这里是一个测试运行: http://ideone.com/XVmQQ6
I need a way to pass a variable amount of parameters to a function in this circumstance:
template<typename ...T>
struct Lunch
{
Lunch(T...){}
};
template<typename T>
T CheckLuaValue(lua_State* luaState,int index)
{
//Do Stuff
return value;
}
template <class MemberType, typename ReturnType, typename... Params>
struct MemberFunctionWrapper <ReturnType (MemberType::*) (Params...)>
{
static int CFunctionWrapper (lua_State* luaState)
{
ReturnType (MemberType::*)(Params...) functionPointer = GetFunctionPointer();
MemberType* member = GetMemberPointer();
int index = 1;
//Get a value for each type in Params
Lunch<Params...>
{
(CheckLuaValue<Params>(luaState,index), index++, void(), 0)...
};
CheckLuaValue returns a value for each type in Params. My problem is that I now need a way to call my function with all of those values
member->*functionPointer(returnedLuaValues);
}
};
How would I go about doing this?
解决方案
So I stole some of Luc Danton's sequence advice to sFuller and Pubby (about sequences), and I generated this "stop messing around with operator," version:
#include <iostream>
struct lua_State {};
template<typename T>
T CheckLuaValue( int n, lua_State* l)
{
std::cout << "arg[" << n << "] gotten\n";
return T(n);
}
template<int ...>
struct seq { };
// generates a seq< First, ..., Last-1 > as "type"
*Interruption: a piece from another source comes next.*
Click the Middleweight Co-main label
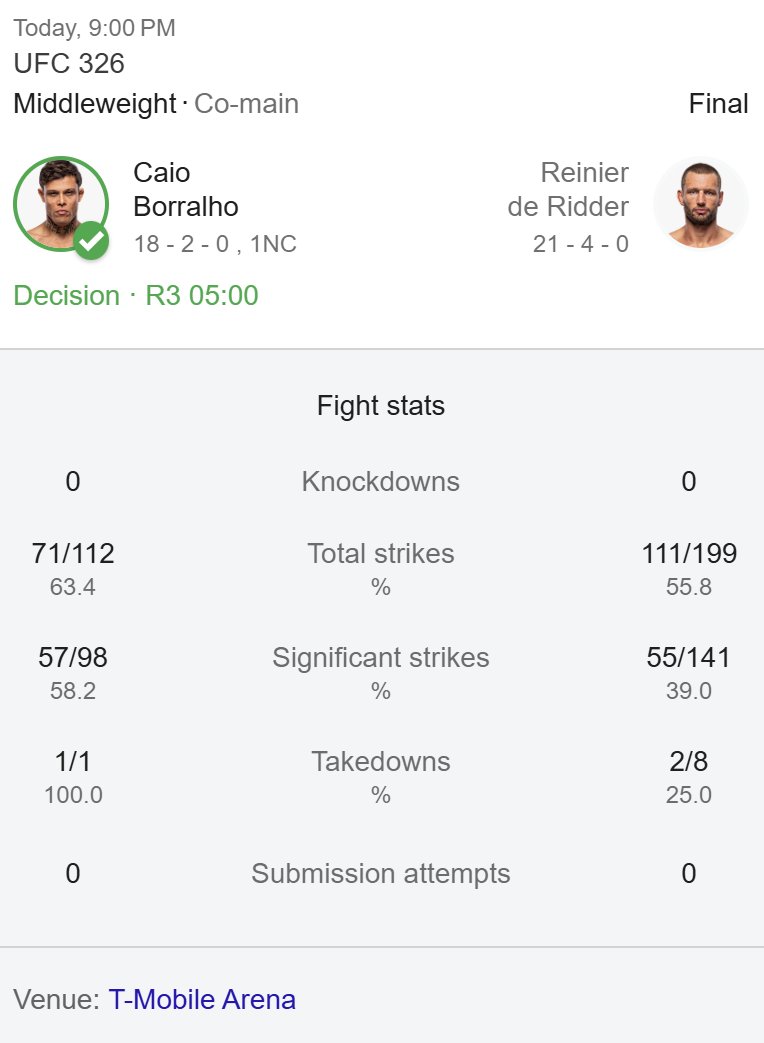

template<int First, int Last>
struct gen_seq
{
template<int N, int... S>
struct helper : helper<N-1, N-1, S...> {};
template<int... S>
struct helper<First, S...> {
typedef seq<S...> type;
};
typedef typename helper<Last>::type type;
};
template< typename X >
struct MemberFunctionWrapper;
template< typename F >
struct MemberFunctionHelper
{
typedef F MethodPtr;
};
template<class InstanceType, typename ReturnType, typename... Params>
struct MemberFunctionWrapper< ReturnType(InstanceType::*)(Params...) >
{
typedef MemberFunctionHelper<ReturnType(InstanceType::*)(Params...)> Helper;
typedef typename Helper::MethodPtr MethodPtr;
static MethodPtr& GetFunctionPointer() {static MethodPtr pFunc; return pFunc;}
static InstanceType*& GetMemberPointer() {static InstanceType* pThis;return pThis;}
template<int n, typename Param>
static auto GetLuaValue( lua_State* luaState )->decltype(CheckLuaValue<Param>(n,luaState))
{
return CheckLuaValue<Param>(n,luaState);
}
template< typename sequence >
struct call;
template< int... I >
struct call<seq<I...>>
{
ReturnType operator()( lua_State* luaState, InstanceType* instance, MethodPtr method ) const
{
return (instance->*method)( GetLuaValue<I,Params>( luaState )... );
}
};
static int CFunctionWrapper( lua_State* luaState)
{
MethodPtr func = GetFunctionPointer();
InstanceType* instance = GetMemberPointer();
ReturnType retval = call< typename gen_seq< 1, sizeof...(Params)+1 >::type >()( luaState, instance, func );
return 0;
}
};
struct test{ int foo(int x, double d){std::cout << "x:" << x << " d:" << d << "\n";}};
int main(){
typedef MemberFunctionWrapper< int(test::*)(int, double) > wrapper;
test bar;
wrapper::GetFunctionPointer() = &test::foo;
wrapper::GetMemberPointer() = &bar;
wrapper::CFunctionWrapper(0);
}
now, note that the calls to CheckLuaValue can be out of order (ie, it can ask for arg 2 from Lua before arg 1), but the right one will be passed to the right argument.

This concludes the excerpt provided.